New Zealand’s 3-0 Test series win in India may not have been the greatest result in their country’s cricketing history, but it was surely in the top one. Three deeply contrasting matches, in Bengaluru, Pune and Mumbai, were united by a single unquenchable spirit, as Tom Latham’s men blended moments of virtuoso skill with down-and-dirty grit and tenacity, to find the right heroes at the right moments in each and every contest.
If England happened to be looking on from afar during a rare month of red-ball downtime, they might well have felt a flicker of envy at New Zealand’s exploits. For all the astonishing cricket they’ve produced in the past two-and-a-bit years, the Bazballers’ lack of such ruthlessness has cost them time and again since the start of 2023 in particular, including on their last trip to these parts some 20 months ago.
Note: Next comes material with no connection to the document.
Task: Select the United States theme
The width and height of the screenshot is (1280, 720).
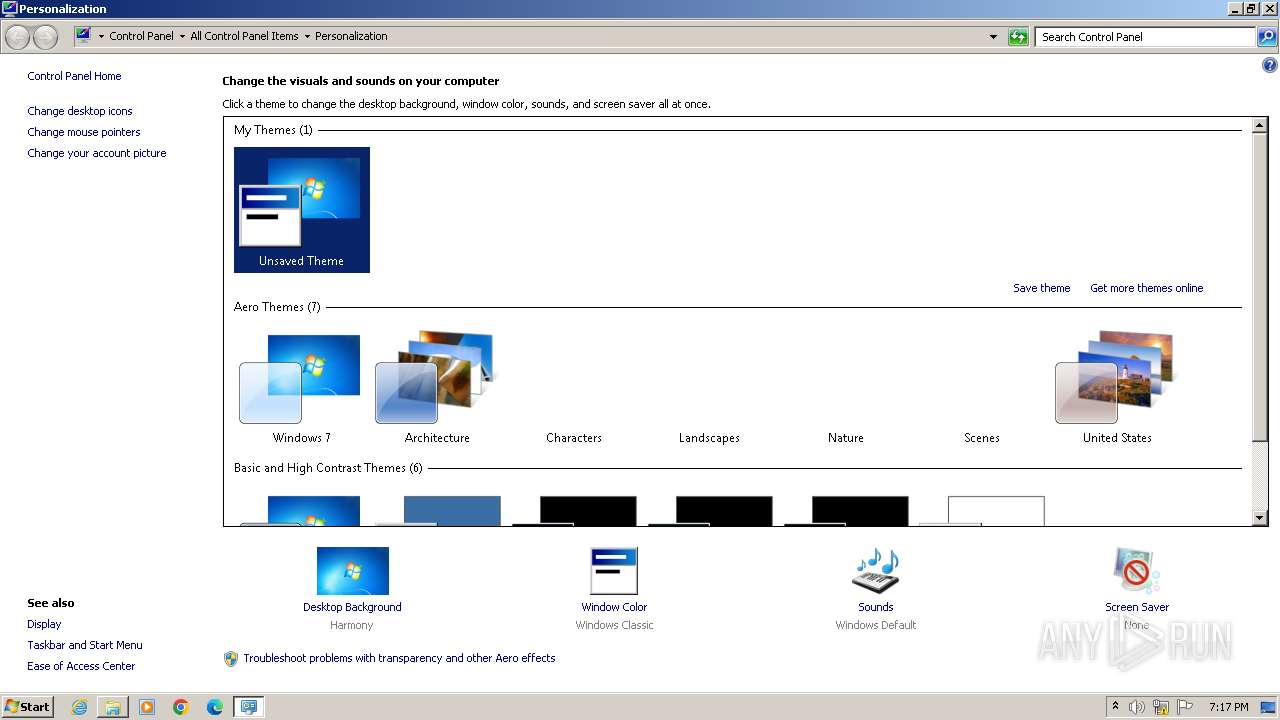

And so, as they reach the end of a calendar year in which they’ve lost as many Tests as they’ve won, including two thumpings in Multan and Rawalpindi that left their record in Asia alone at a grim P8 W2 L6, it feels they have reached a bit of a pinch point in their evolution. The selection of Jacob Bethell at No. 3 might imply otherwise, but with Ben Stokes once again apologising on the eve of the Test for his rattiness on the Pakistan tour, it’s clear that the fun factor isn’t quite what it had been before the beatings started stacking up.

As a consequence, it may be back to Baz-ics for Bazball over the next month or so. It would be deeply disrespectful to describe this three-Test stop-over as a rest cure – New Zealand’s proud home record would have seen to that, even before taking last month’s astonishing exploits into account – but there’s arguably nowhere on earth that this particular England team would rather be right now.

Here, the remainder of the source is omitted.